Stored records

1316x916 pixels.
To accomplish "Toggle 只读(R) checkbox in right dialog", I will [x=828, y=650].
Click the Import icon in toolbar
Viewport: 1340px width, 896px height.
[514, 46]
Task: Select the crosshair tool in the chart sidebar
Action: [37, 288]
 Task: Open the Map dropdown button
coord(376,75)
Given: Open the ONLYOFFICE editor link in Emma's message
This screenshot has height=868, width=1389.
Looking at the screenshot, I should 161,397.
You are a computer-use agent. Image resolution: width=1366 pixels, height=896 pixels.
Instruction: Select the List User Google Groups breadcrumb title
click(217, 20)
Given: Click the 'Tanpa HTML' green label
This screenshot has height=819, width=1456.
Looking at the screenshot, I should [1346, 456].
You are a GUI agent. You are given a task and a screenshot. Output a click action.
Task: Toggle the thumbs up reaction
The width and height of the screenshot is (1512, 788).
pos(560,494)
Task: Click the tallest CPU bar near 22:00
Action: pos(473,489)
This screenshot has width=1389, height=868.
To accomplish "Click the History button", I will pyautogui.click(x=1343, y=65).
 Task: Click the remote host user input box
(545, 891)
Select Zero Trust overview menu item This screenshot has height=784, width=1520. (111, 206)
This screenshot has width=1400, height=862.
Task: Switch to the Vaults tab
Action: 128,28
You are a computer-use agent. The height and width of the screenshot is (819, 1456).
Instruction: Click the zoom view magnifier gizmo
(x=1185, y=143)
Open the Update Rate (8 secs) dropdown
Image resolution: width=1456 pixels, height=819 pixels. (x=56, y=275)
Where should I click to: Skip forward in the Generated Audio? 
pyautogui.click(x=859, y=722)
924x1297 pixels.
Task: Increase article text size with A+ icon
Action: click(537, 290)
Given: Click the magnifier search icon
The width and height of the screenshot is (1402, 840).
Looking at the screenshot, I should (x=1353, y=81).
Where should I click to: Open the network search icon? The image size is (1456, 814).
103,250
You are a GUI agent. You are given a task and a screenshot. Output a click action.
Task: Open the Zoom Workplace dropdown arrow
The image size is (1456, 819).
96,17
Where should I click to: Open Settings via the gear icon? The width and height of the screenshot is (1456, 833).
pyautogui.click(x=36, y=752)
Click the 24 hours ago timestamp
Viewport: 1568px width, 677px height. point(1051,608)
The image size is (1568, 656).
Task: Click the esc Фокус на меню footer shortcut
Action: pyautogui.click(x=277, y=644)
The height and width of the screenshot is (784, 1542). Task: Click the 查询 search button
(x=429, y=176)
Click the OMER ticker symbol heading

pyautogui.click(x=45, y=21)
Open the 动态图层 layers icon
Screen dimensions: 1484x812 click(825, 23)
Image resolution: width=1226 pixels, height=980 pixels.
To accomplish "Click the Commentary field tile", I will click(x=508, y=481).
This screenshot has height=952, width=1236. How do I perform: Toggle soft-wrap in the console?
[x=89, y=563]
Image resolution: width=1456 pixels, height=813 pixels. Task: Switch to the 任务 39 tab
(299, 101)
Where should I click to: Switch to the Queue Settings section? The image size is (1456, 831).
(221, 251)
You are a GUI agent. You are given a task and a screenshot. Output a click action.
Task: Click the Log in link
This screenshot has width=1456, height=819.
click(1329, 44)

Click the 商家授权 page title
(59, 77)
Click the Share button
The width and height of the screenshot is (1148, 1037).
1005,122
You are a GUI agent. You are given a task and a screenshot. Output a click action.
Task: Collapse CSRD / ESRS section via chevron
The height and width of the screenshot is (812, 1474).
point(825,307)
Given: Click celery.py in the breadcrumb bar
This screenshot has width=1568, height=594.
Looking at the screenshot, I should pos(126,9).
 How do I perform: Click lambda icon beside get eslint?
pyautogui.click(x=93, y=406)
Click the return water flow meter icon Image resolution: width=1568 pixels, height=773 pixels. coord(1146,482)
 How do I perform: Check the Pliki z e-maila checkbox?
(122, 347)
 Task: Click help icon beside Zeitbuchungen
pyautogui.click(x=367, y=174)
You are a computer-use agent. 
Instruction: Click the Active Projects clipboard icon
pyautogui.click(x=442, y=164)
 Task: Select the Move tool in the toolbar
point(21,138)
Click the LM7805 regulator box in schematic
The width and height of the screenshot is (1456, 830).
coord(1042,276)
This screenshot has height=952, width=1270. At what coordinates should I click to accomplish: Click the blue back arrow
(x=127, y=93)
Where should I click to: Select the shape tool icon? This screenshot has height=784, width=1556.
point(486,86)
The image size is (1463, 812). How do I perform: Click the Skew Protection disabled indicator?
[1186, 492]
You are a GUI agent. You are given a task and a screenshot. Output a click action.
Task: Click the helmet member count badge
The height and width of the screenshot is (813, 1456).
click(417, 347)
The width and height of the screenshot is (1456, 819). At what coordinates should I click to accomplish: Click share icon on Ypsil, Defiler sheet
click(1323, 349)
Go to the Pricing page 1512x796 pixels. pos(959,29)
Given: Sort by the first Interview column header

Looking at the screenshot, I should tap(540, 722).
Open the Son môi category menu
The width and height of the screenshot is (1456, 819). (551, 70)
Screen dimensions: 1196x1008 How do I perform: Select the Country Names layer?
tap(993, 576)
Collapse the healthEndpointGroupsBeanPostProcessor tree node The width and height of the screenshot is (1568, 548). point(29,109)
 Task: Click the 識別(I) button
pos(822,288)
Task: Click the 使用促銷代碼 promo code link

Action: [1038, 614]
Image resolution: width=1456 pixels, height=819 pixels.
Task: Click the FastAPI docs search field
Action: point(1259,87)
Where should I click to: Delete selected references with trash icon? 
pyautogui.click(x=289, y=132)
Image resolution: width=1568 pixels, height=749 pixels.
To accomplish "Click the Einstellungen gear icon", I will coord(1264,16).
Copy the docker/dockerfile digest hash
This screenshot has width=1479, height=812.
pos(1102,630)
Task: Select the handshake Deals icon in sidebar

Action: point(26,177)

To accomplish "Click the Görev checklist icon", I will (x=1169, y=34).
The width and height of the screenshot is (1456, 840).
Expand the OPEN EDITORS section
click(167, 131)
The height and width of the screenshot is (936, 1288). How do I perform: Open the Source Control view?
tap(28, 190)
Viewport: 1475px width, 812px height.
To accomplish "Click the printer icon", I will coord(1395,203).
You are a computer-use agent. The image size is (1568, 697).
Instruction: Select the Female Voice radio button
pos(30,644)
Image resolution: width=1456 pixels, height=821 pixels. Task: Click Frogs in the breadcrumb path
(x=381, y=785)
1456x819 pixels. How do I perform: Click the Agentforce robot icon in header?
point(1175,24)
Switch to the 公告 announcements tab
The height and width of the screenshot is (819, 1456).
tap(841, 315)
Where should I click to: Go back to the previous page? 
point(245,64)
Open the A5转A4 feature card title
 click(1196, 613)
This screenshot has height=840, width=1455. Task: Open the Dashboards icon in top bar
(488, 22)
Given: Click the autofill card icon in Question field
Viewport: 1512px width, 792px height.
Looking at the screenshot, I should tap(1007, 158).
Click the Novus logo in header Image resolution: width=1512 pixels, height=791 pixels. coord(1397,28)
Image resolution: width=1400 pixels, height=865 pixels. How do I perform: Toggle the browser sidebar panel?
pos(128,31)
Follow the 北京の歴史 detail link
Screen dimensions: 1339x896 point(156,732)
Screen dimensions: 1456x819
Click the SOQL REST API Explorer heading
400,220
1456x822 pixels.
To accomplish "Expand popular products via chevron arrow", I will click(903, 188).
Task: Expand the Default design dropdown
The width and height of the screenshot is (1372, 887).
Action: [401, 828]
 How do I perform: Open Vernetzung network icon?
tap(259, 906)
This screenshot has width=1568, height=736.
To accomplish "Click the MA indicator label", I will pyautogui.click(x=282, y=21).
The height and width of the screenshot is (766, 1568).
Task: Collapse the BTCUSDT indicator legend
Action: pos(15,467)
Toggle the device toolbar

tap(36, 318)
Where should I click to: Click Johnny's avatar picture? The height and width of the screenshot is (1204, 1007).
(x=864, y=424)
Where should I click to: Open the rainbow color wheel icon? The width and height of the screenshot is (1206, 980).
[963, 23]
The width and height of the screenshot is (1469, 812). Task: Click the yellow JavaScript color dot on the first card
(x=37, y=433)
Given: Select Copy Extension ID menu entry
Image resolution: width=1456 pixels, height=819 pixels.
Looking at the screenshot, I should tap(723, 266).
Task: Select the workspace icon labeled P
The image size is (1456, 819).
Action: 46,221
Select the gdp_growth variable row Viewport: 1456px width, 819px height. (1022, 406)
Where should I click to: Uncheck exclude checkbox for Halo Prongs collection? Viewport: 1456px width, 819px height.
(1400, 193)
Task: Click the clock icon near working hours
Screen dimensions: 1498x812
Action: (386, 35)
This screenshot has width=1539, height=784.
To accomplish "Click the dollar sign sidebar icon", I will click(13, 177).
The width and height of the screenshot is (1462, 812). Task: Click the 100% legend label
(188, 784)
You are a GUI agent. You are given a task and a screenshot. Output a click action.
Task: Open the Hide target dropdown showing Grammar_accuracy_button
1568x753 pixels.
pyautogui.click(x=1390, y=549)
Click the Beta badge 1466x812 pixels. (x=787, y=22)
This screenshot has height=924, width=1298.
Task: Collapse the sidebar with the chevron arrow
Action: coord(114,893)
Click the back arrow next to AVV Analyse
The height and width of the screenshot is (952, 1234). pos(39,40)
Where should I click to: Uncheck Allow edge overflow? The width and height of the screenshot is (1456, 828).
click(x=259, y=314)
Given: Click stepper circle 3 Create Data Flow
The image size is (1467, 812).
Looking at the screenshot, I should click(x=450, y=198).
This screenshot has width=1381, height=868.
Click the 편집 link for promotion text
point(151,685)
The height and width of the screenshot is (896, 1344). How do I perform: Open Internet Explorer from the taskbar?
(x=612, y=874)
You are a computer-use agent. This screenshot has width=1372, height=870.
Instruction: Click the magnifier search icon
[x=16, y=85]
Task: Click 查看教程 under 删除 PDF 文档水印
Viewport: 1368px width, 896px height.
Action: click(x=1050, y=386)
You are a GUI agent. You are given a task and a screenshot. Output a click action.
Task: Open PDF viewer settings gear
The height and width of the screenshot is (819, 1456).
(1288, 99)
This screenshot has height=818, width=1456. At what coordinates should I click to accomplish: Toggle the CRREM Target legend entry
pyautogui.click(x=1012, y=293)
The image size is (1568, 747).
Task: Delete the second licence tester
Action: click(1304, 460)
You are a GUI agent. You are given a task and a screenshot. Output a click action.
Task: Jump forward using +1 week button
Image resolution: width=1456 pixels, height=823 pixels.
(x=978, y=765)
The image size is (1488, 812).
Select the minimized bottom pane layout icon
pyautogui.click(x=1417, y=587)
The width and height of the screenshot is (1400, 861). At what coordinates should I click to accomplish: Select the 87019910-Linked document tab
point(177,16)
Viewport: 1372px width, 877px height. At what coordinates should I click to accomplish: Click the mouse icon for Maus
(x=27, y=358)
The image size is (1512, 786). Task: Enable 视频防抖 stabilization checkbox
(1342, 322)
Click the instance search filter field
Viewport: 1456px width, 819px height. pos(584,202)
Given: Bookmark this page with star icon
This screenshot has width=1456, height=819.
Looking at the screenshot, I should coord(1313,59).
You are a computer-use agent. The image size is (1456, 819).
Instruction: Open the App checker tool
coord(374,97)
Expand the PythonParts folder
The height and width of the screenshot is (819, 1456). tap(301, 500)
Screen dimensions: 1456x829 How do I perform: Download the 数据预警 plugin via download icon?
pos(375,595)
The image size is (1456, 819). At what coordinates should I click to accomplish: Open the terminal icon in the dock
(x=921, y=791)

What the task asks: Set down exactly the lines of the data above, beginning with the line that has "The width and height of the screenshot is (1456, 840)." and ending with the line that has "You are a computer-use agent. The image size is (1568, 697).", and no others.

Exercise solution:
The width and height of the screenshot is (1456, 840).
Expand the OPEN EDITORS section
click(167, 131)
The height and width of the screenshot is (936, 1288). How do I perform: Open the Source Control view?
tap(28, 190)
Viewport: 1475px width, 812px height.
To accomplish "Click the printer icon", I will coord(1395,203).
You are a computer-use agent. The image size is (1568, 697).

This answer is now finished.